Réformes curriculaires : que vaut vraiment l’approche par compétences après vingt ans d’expérimentation au primaire ?
Tandis que s’amorce le troisième trimestre scolaire, période décisive qui précède les examens nationaux, et qu’approche l’investiture du président élu, Brice Clotaire Oligui Nguema, ouvrant les portes de la Cinquième République, il est urgent de s’interroger sur l’une des réformes éducatives les plus structurantes de ces vingt dernières années : l’Approche par Compétences (APC).
Adoptée dans le primaire au début des années 2000, l’APC visait à moderniser l’enseignement fondamental gabonais, en rompant avec l’enseignement frontal, centré sur le maître et la restitution de connaissances, pour promouvoir des apprentissages contextualisés, fonctionnels et durables. Ce tournant pédagogique s’est voulu ambitieux, aligné sur les standards internationaux d’une éducation de qualité. Mais qu’en reste-t-il aujourd’hui ?
Vingt ans après son déploiement, l’APC dans le primaire n’a toujours pas fait l’objet d’une évaluation nationale sérieuse. Aucune instance n’a pris la peine de dresser un bilan critique de son efficacité, de son appropriation par les enseignants, ni de son impact réel sur les apprentissages. Cette absence d’évaluation interroge la gouvernance des réformes éducatives dans notre pays : comment piloter sans mesurer ? Comment décider sans données ?
Le terrain éducatif, lui, parle. Il dit l’épuisement des enseignants face à des prescriptions floues, le bricolage pédagogique faute de formations continues, l’inégale application de l’APC d’une école à l’autre, et la persistance des pratiques d’enseignement centrées sur le savoir plutôt que sur la compétence. Il dit aussi l’isolement de nombreux directeurs et inspecteurs, confrontés à l’injonction du changement sans accompagnement véritable.
Pendant ce temps, l’APC est en train d’être étendue au secondaire, à travers des lycées pilotes et un nouveau référentiel de formation. Mais cette extension s’opère sans retour structuré sur l’expérience du cycle fondamental , pourtant riche en enseignements, en réussites comme en limites. On avance, mais sans rétroviseur.
Ce silence autour de l’APC dans le primaire est un impensé politique . Il est temps d’y mettre fin. Dans le contexte d’une nouvelle République qui se veut plus juste, plus rigoureuse et plus soucieuse de l’intérêt général, une évaluation nationale de la mise en œuvre de l’APC s’impose comme un acte de responsabilité. Elle permettrait d’objectiver les forces et faiblesses de cette réforme, d’ajuster ses outils, de renforcer la formation des enseignants, et surtout, de redonner du sens à l’acte d’enseigner.

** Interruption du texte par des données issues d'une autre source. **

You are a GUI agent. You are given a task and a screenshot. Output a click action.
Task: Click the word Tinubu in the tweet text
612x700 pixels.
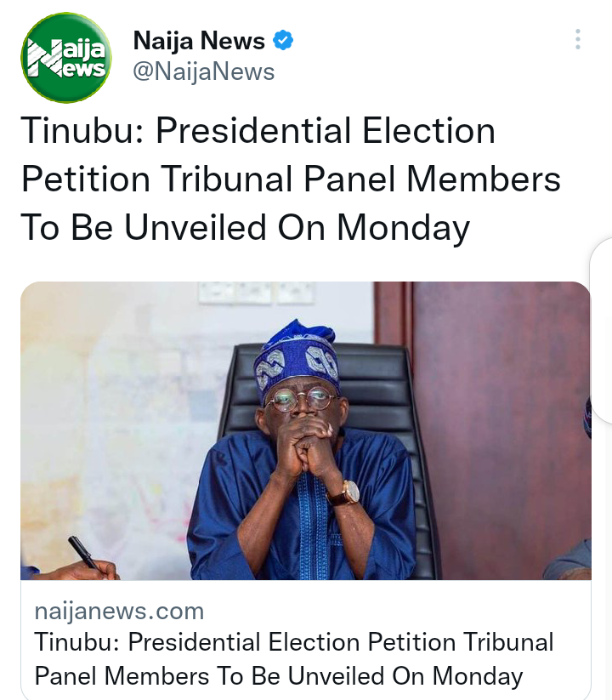82,131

L’école ne peut pas être le théâtre d’expérimentations successives sans mémoire ni mémoire critique. Le droit à une éducation de qualité pour tous passe par un pilotage éclairé, un dialogue permanent entre décideurs et praticiens, et une culture de l’évaluation à tous les niveaux.
Au moment où le pays se projette vers un nouvel avenir politique, il est impératif de réconcilier discours et réalités , pédagogie et terrain, réforme et évaluation. L’APC, comme toute innovation pédagogique, mérite mieux que l’oubli : elle mérite un regard lucide, un diagnostic honnête, et un accompagnement solide.
C’est à cette condition qu’elle pourra réellement tenir ses promesses : former des citoyens compétents, critiques, autonomes, et porteurs d’une République nouvelle.
Par Eugène Boris ELIBIYO,
Planificateur des Systèmes Educatifs,
Citoyen Gabonais et Observateur de la vie publique du pays.